# Pulled Pork Recipe for all



## johnh (Apr 5, 2006)

Hello everyone,

My name is John and I am somewhat new to this website.  However, I have been smoking for about 9 years and still have tons to learn.  

I have been working on a complete pulled pork recipe for a while and I think that I finally nailed it.  Attached is the recipe.  I tried to be very detailed for those who need it. 

Please give this one a try.....its good.   Let me know what y'all think.

Thanks in advance for your feedback.  

John


----------



## Dutch (Apr 5, 2006)

Johnh, Welcome to SMF and welcome to the family. There is a lot of great info here to help you out and some great folks to bounce questions off of and get opinions.

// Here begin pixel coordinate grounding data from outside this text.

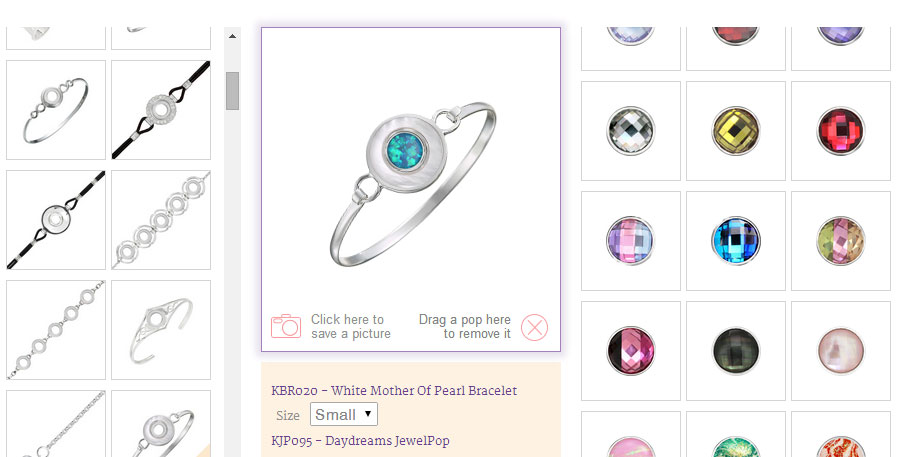The height and width of the screenshot is (457, 897).
Task: Select the dark gray-green JewelPop
Action: pos(736,351)
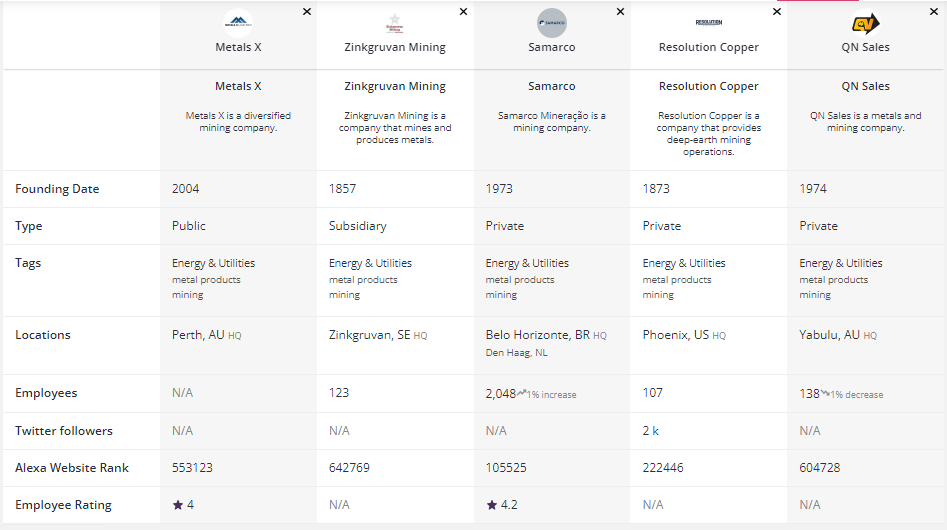Open Samarco company header link
The width and height of the screenshot is (947, 530).
(551, 47)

Thanks for posting your pulled pork recipe, I'll have to give it a try! You'll find us an easy going and open minded bunch-We all think that we have the "best" recipes for beef, pork and poultry but we're willing to give new recipes a try.

When you get a few moments, please visit our "Roll Call" thread and introduce yourself to the rest of the family~Thanks


----------



## johnh (Apr 5, 2006)

Thanks for the warm welcome.  I will certainly go over to the "roll call" forum and put telly'all a bit more about myself.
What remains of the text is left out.